Penyambutan di area masjid ini menjadi simbol nyata toleransi antar umat beragama di Kota Semarang. Agustina menyatakan bahwa kehadiran para biksu membawa energi perdamaian yang selaras dengan semangat “Semarang Damai” yang terus digalakkan pemerintah kota.
“Saya ingin bertemu langsung untuk menyerap semangat kedamaian yang dibawa rombongan ini. Kehadiran mereka semakin memperkuat gerakan Semarang Damai yang kita bangun bersama,” ujar Agustina.

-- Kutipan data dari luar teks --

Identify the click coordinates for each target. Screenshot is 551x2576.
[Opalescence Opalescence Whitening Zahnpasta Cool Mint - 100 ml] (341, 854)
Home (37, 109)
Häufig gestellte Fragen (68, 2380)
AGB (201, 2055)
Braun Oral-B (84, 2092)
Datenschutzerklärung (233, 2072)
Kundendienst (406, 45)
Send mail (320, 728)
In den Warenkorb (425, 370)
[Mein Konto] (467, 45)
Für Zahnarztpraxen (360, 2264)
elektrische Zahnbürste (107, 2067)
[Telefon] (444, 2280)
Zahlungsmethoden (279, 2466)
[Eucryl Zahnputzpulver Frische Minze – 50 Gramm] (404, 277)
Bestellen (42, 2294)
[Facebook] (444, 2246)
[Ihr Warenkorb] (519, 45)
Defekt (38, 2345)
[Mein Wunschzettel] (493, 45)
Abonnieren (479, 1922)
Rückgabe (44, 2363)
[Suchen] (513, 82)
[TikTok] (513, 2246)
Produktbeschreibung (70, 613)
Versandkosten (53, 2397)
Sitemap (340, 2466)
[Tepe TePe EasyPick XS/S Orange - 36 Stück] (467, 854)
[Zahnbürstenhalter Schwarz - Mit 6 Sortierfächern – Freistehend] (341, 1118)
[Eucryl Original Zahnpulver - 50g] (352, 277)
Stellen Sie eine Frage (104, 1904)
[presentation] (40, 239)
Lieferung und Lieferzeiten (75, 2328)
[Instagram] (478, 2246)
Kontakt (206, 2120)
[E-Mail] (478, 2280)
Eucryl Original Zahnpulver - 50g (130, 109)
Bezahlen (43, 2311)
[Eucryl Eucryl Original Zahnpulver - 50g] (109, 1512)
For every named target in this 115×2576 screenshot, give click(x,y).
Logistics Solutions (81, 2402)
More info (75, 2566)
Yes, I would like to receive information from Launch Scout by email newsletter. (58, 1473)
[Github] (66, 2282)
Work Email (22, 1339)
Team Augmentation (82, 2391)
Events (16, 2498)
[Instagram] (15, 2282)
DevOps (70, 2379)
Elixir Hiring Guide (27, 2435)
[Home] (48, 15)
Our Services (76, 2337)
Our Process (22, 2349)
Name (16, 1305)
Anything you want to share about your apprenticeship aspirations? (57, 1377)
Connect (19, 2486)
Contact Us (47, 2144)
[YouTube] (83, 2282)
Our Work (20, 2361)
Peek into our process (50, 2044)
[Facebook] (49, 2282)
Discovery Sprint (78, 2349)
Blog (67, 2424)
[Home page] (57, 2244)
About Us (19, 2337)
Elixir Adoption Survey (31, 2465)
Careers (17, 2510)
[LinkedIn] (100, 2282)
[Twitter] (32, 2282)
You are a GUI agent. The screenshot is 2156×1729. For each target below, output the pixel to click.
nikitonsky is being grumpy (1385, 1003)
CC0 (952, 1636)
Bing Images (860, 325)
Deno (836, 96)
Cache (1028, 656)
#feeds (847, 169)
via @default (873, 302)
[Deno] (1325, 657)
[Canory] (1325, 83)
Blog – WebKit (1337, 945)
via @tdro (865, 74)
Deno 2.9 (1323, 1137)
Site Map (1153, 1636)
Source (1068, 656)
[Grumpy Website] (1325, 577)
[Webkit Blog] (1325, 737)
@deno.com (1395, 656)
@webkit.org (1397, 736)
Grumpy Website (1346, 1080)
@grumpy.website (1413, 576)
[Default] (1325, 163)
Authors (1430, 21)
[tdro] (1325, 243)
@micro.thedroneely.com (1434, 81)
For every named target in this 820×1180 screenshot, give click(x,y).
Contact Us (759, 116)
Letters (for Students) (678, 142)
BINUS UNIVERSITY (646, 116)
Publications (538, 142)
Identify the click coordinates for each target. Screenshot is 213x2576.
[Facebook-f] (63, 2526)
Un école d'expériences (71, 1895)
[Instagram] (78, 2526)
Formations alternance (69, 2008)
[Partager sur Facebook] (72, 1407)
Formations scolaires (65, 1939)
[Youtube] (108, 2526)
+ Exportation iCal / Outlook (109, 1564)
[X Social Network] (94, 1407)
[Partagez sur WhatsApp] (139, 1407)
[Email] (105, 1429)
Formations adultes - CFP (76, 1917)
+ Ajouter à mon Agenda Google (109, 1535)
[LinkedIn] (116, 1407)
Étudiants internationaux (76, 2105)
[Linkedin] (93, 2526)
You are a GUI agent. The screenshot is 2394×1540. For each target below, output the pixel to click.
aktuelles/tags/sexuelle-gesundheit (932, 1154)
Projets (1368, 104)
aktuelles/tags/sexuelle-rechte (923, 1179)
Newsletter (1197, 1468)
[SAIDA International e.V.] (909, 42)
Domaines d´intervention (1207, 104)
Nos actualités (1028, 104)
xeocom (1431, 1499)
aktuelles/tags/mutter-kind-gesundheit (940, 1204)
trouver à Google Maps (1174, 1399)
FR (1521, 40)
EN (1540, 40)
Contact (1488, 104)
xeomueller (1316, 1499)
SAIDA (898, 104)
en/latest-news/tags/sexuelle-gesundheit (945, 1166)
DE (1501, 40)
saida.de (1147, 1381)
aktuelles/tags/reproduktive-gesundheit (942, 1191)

Menurut Agustina, toleransi di Semarang bukan sekadar slogan, melainkan bagian dari napas kehidupan sehari-hari masyarakat. Hal ini tercermin dalam filosofi lokal Warak Ngendog yang mengajarkan persatuan lintas etnis dan agama demi mewujudkan kedamaian kota.
Tradisi besar seperti Dugderan dan pawai Ogoh-Ogoh yang selalu melibatkan seluruh umat beragama menjadi bukti nyata komitmen bersama menjaga kerukunan. Agustina juga menyoroti peran aktif Forum Kerukunan Umat Beragama (FKUB) yang bekerja hingga tingkat kecamatan.
Sebelum melepas rombongan biksu melanjutkan perjalanan menuju perayaan Waisak, Agustina menitipkan doa keselamatan. “Semoga para biksu selalu dalam lindungan dan dapat terus menebarkan pesan perdamaian di mana pun mereka berada,” pungkasnya.
Penyambutan ini semakin mempertegas posisi Semarang sebagai kota metropolitan yang dinamis namun tetap menjaga harmoni antar umat beragama.